Depending on the performed operations, a Dimensions CM server and database can be CPU-intensive. When using multiprocessor or hyper-threading configurations, the server can use more system resources than under single processor configurations. In memory-intensive situations, the server may even consume all available memory.
To enable scaling, verify that you have sufficient RAM for all the processes that require memory.
Note: The memory recommendations for virtual machines are the same as for physical machines.
|Dimensions CM server memory
You manage the application server processes in the listener.dat configuration file by defining the number of active processes and how they start up.
Each active connection to the server requires one process. Starting more connections initially and allowing them to run continuously consumes more memory but reduces the amount of CPU and other activities required to start a process. Each process for an active user requires approximately 150 MB of memory. Adding memory enables the server to support additional concurrent application server processes.
For details about managing the server application pool and configuring listener.dat, see Manage server application pool.
|File storage server memory
The processes that perform tasks for the file storage layer are called library server processes.

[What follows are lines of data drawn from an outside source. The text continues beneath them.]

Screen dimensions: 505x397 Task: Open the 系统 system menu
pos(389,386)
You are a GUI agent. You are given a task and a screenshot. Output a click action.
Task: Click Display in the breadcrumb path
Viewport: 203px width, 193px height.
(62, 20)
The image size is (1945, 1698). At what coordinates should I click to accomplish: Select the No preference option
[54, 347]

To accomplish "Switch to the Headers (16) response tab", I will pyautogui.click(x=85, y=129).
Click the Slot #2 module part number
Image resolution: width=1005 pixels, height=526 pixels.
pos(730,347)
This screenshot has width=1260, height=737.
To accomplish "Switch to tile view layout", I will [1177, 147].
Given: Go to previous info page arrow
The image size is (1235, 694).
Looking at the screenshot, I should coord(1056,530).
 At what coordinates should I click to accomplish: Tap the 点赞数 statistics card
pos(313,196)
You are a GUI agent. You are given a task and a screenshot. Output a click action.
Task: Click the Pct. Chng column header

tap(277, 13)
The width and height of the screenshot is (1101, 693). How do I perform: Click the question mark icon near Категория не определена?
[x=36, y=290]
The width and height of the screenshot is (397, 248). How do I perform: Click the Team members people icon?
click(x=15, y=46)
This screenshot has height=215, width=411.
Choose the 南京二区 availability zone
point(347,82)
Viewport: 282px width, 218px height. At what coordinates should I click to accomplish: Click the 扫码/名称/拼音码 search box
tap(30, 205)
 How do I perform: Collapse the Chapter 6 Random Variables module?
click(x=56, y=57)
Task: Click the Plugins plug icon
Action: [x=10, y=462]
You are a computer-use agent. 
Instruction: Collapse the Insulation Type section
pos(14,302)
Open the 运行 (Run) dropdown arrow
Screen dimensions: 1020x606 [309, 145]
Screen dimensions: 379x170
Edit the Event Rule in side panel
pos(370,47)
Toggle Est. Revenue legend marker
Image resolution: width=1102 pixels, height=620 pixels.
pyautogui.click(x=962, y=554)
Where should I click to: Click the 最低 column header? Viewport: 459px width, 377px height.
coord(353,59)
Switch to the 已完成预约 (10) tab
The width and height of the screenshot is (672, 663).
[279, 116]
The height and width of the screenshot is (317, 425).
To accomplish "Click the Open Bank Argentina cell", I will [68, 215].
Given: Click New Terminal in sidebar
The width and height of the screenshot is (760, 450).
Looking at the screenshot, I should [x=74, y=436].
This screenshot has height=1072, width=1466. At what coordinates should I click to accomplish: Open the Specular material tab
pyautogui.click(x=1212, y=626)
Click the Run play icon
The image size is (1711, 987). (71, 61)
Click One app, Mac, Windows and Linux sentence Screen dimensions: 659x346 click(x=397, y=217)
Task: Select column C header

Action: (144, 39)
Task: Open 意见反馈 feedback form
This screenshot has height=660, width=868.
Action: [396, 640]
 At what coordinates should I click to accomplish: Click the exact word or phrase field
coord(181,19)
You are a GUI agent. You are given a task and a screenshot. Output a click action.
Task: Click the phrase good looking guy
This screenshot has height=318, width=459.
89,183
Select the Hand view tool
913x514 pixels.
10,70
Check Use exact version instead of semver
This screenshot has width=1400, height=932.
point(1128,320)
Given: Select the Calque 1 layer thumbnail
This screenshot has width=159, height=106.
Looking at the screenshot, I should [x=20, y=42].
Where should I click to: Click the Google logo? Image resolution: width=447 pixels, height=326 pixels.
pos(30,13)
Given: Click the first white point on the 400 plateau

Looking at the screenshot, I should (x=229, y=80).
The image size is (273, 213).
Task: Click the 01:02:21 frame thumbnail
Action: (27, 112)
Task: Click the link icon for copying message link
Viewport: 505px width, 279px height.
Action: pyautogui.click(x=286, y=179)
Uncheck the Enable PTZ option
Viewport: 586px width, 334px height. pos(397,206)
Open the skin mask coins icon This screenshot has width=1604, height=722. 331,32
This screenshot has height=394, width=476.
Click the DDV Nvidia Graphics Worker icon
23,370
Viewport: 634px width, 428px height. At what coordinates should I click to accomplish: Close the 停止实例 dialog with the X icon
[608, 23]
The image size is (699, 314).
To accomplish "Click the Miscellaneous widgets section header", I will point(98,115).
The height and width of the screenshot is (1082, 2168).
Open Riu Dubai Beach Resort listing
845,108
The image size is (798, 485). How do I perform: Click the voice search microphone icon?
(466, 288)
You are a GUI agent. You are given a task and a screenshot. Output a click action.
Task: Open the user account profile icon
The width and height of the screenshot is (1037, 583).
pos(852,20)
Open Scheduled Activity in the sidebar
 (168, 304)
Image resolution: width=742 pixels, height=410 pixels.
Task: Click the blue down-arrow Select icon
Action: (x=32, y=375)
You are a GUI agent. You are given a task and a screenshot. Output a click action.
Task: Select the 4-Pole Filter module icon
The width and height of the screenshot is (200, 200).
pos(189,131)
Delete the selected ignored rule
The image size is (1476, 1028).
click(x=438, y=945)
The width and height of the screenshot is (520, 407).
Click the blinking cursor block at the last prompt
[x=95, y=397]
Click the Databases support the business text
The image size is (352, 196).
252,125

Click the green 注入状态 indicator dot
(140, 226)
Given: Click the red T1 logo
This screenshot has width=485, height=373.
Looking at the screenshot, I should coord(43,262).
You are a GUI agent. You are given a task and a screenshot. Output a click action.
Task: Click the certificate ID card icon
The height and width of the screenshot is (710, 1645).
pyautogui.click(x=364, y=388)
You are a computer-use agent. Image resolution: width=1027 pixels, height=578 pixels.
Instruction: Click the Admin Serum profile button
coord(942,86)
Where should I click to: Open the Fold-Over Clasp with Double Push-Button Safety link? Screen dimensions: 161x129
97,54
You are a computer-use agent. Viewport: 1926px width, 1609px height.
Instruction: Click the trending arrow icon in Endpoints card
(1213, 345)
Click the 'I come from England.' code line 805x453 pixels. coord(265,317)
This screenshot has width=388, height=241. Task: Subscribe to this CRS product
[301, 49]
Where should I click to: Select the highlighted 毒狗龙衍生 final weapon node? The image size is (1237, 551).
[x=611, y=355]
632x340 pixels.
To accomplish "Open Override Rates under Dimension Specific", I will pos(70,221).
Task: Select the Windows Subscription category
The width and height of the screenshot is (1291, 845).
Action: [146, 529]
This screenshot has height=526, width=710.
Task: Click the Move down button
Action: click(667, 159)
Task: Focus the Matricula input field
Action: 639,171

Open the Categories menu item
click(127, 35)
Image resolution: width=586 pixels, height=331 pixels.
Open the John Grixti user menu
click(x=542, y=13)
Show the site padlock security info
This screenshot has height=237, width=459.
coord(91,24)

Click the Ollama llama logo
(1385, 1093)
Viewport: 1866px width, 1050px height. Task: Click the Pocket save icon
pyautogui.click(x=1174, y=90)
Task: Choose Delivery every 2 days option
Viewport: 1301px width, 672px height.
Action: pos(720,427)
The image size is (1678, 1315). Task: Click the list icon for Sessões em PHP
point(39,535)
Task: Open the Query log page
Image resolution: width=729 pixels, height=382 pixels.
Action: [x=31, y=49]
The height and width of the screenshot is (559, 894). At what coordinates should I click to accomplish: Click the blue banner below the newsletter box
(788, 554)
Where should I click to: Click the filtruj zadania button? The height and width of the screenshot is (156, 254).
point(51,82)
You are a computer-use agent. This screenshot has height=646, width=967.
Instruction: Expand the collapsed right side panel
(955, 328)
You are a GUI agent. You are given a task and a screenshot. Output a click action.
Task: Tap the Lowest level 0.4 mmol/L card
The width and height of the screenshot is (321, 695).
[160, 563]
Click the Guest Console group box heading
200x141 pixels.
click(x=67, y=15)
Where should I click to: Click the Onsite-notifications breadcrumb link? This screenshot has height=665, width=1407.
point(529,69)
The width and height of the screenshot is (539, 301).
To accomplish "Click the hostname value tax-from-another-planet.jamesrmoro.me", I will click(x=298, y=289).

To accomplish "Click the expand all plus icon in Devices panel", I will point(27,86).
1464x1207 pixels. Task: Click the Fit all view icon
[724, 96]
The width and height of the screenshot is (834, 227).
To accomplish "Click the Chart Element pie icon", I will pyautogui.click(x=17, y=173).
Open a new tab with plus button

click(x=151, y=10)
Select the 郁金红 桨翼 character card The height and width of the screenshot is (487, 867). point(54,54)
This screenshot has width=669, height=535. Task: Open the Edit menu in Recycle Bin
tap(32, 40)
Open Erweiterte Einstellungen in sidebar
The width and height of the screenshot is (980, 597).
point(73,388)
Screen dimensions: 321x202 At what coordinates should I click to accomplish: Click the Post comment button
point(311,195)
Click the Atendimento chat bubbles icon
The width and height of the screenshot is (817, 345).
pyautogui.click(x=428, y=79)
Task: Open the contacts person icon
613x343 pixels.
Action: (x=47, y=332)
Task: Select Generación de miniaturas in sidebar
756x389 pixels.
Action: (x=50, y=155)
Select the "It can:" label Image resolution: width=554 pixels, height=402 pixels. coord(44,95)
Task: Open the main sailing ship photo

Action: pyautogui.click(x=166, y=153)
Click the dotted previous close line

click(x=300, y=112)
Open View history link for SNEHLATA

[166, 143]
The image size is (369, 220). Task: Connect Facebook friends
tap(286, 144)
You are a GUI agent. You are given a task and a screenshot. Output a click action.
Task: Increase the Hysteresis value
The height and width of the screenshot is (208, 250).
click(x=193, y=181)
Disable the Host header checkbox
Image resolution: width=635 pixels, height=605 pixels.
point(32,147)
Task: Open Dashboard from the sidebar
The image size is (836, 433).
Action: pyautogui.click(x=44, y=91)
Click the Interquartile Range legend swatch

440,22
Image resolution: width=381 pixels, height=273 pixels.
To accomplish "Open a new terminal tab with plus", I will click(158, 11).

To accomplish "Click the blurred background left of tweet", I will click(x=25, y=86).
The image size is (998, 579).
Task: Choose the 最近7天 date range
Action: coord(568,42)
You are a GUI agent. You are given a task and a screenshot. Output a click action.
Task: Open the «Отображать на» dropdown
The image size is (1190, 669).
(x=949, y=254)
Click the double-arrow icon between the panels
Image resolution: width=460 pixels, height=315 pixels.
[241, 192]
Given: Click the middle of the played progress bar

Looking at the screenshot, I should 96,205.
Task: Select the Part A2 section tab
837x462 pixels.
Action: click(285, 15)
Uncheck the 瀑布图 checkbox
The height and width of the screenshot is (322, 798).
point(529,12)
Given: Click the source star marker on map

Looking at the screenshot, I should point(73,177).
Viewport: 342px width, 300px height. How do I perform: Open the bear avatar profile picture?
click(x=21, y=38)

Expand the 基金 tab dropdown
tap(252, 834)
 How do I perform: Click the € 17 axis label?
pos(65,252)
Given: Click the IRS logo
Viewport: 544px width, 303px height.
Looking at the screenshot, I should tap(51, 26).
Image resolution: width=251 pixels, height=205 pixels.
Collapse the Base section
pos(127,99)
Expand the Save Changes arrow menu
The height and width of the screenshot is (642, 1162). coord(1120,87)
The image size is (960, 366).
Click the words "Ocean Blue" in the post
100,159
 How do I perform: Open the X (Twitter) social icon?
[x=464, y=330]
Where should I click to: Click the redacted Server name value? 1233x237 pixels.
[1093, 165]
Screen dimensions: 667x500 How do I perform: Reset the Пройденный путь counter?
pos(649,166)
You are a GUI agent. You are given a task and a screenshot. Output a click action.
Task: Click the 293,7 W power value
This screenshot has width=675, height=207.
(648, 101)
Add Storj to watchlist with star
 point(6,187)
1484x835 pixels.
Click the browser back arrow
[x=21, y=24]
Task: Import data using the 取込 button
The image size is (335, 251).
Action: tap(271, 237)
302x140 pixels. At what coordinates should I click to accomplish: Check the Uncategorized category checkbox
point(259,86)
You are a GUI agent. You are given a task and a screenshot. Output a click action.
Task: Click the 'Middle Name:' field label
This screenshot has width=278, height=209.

If your item libraries are remote to the Dimensions CM server, library server processes are started the first time that file transfer, such as update and deliver, is initiated.
These processes exist for the duration of the user’s session, and each one uses approximately 20 MB of memory. Adding memory enables more processes to run and additional file transfer activities to take place.
|Web application container memory
By default, Dimensions CM installs a Java-based web application container, Apache Tomcat, which typically requires 1.5 GB to 2 GB of memory. Adding more memory to the application server can improve your ability to scale vertically and support additional web clients.
You can change the amount of memory reserved for Java. For details, see Optimize the web client.
If you are using another server platform, consult the vendor for details about expanding memory.
|Database server memory
Verify that your database has enough memory. Adding more memory may not allow the database to utilize it. Consult your database documentation for details on how to optimize memory configuration.
Each concurrent process in a database server consumes approximately 20 MB of memory. When calculating database server memory requirements, consider your users' typical actions. For example, if the users frequently run reports, make sure there is enough memory to support those processes and that the database is properly tuned.
Scale single-system configurations
The disk subsystem in a single-system configuration can also contribute to scalability.
Guidelines and considerations:
Faster disks enable operations to be performed quicker.
If you use multiple disks or spindles, separate the database data and the database logs to improve efficiency.
Store the item library on a separate disk to allow the drives to function better in parallel.
Place the operating system on a separate drive. Reducing data access contention from a physical drive helps your configuration to scale.
Techniques such as disk striping can help increase the throughput in certain configurations.
Spread item library files across multiple folders. Too many files in a directory can impact the operating system’s ability to serve up files.
Network hardware performance
Network hardware is an important aspect of scaling. If a network card is saturated with network traffic, use multiple network cards to scale the application.